[Dataset entries]
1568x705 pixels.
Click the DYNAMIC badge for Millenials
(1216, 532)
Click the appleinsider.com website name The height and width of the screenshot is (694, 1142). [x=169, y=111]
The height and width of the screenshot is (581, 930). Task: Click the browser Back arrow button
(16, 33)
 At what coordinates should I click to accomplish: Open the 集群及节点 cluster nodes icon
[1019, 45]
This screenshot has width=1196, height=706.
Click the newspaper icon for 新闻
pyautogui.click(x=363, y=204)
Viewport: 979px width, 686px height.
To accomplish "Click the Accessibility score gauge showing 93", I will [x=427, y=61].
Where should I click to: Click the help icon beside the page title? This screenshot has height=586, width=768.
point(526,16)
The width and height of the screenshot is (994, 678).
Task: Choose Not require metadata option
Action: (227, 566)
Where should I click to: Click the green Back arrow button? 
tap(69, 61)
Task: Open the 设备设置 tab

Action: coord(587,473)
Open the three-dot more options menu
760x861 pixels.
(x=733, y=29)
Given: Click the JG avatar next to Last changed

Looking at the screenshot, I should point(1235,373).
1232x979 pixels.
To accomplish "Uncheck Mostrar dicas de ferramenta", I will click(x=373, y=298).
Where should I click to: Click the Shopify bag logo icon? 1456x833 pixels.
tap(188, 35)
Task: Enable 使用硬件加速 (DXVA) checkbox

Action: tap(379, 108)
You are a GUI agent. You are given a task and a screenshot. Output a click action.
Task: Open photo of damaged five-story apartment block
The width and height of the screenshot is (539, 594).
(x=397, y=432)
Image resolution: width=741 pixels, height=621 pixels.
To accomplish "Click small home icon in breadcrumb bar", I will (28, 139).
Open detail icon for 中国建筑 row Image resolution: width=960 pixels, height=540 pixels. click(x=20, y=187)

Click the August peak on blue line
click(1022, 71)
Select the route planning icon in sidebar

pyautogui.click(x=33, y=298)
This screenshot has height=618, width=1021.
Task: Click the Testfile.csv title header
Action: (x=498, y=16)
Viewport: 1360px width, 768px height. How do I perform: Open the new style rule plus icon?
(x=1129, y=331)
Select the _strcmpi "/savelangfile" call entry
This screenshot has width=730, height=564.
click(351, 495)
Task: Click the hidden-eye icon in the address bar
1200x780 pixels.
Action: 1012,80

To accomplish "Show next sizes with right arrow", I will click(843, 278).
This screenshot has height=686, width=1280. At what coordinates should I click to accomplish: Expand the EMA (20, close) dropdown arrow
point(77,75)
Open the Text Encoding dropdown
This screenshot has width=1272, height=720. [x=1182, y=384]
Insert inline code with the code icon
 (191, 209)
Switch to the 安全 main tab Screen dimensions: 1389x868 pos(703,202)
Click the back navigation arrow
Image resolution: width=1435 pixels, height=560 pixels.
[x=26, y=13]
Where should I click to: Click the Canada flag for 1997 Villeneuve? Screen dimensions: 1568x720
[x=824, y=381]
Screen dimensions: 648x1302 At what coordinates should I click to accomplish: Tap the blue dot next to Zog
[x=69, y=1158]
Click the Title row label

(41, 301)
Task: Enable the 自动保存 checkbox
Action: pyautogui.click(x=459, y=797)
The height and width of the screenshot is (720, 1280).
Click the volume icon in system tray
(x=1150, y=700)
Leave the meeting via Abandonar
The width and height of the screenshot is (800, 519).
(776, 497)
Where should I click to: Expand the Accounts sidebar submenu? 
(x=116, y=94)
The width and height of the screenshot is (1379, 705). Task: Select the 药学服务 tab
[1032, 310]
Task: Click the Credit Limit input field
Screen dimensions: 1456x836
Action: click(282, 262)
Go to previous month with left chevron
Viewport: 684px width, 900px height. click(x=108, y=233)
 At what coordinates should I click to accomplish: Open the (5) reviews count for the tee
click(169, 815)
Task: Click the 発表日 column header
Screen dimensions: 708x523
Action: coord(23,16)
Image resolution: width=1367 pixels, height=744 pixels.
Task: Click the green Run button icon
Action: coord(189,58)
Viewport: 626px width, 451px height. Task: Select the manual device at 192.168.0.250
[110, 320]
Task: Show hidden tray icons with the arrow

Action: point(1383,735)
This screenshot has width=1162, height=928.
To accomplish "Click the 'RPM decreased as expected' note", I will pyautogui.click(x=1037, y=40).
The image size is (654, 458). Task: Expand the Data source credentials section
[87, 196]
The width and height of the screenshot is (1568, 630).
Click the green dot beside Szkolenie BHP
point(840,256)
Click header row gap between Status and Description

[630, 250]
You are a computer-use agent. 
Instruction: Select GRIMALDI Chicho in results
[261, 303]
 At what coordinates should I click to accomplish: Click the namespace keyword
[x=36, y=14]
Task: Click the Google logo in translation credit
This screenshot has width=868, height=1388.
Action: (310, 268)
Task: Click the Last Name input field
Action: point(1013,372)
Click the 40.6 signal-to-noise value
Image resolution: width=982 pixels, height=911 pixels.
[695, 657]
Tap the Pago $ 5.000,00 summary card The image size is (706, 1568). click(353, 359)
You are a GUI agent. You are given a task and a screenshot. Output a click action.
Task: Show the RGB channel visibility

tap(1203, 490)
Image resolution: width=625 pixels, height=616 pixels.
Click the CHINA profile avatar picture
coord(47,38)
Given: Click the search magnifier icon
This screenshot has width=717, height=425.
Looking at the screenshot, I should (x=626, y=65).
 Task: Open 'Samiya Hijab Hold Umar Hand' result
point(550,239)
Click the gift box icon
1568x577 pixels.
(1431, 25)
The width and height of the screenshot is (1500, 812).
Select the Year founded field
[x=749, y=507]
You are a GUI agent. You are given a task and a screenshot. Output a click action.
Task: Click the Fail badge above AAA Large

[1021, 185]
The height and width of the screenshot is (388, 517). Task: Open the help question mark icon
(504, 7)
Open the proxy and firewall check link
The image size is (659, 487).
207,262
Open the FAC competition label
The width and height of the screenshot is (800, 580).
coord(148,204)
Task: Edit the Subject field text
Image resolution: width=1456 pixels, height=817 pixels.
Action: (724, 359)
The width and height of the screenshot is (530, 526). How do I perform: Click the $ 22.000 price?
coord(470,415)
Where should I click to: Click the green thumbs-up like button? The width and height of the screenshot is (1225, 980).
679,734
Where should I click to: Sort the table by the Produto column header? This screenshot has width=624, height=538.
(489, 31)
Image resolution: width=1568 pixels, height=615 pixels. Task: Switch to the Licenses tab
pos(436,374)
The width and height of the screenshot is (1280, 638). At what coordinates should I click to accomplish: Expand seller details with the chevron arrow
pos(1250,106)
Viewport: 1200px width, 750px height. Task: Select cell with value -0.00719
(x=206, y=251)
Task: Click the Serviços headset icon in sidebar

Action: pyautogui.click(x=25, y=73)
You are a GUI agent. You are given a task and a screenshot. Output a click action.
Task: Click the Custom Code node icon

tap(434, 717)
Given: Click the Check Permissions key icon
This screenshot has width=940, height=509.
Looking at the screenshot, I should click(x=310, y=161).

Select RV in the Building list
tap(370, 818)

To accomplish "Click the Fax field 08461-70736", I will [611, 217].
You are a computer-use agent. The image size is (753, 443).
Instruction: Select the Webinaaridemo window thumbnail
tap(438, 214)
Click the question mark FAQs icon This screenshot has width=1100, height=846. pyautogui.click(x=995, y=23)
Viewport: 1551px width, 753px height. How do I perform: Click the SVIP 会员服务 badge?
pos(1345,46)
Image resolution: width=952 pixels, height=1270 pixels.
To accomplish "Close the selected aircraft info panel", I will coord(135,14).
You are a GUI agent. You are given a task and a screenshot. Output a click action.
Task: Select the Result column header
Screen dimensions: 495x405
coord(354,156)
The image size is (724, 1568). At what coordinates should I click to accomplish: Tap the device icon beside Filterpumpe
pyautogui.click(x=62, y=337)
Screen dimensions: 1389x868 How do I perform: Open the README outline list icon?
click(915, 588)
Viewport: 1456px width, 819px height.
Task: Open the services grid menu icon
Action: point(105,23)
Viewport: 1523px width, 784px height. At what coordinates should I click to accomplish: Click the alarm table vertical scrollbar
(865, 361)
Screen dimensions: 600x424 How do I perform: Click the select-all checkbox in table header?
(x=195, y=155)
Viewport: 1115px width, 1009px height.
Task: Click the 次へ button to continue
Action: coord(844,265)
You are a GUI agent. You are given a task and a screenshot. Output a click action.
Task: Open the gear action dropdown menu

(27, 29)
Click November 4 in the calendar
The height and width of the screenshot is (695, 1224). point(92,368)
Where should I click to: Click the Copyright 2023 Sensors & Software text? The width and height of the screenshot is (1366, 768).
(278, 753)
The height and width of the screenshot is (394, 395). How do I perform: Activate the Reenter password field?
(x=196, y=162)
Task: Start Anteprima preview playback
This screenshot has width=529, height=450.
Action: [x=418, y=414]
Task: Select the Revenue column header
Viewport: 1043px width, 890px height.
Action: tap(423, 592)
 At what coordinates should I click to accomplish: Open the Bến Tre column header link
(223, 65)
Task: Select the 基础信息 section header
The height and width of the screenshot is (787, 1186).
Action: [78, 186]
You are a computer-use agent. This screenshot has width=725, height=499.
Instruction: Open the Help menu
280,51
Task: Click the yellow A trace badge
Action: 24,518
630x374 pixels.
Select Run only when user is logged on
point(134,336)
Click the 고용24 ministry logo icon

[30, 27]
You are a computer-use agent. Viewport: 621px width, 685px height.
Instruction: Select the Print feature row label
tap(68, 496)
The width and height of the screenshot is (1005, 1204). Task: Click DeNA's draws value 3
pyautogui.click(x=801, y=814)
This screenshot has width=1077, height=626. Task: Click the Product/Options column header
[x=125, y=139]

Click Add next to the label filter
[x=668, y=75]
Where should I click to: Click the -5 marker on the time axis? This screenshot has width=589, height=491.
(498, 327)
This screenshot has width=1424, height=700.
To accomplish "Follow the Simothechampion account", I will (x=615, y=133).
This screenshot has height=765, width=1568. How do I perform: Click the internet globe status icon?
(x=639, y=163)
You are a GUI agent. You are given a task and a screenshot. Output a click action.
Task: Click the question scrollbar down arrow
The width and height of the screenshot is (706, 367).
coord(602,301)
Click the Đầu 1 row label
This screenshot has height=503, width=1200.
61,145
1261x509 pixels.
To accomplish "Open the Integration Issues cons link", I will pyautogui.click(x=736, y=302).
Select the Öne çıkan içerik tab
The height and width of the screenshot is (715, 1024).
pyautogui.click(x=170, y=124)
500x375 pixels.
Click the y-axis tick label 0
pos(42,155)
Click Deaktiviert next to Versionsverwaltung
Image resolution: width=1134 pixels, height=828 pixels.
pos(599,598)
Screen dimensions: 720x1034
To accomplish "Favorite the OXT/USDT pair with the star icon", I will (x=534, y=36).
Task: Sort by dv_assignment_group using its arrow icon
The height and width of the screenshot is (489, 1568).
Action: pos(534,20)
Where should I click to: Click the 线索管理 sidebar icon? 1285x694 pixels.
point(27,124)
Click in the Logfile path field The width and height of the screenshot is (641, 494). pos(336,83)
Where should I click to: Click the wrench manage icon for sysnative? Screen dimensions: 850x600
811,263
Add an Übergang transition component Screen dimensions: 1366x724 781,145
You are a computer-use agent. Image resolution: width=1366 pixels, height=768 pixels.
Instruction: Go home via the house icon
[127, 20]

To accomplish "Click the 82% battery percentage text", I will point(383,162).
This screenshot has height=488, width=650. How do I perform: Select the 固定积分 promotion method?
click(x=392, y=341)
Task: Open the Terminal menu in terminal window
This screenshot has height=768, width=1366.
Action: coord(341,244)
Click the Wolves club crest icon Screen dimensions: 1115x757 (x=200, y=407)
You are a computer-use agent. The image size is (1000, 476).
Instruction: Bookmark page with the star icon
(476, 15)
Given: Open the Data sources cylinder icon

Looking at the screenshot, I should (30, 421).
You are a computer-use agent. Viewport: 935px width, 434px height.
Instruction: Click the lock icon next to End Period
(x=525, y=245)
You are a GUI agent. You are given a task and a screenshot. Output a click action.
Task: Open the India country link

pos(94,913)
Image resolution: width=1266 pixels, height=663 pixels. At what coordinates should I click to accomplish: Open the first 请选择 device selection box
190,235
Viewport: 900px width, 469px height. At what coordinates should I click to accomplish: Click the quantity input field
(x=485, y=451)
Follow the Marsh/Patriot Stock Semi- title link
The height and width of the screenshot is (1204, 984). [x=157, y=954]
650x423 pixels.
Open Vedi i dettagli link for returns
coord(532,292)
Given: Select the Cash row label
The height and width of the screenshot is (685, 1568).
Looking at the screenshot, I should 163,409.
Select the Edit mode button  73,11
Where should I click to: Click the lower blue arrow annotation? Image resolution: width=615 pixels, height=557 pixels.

WHAT NEEDS TO BE DONE: This task asks for the number of lines above that include the string "computer". Respond with that number only.

REPLY: 7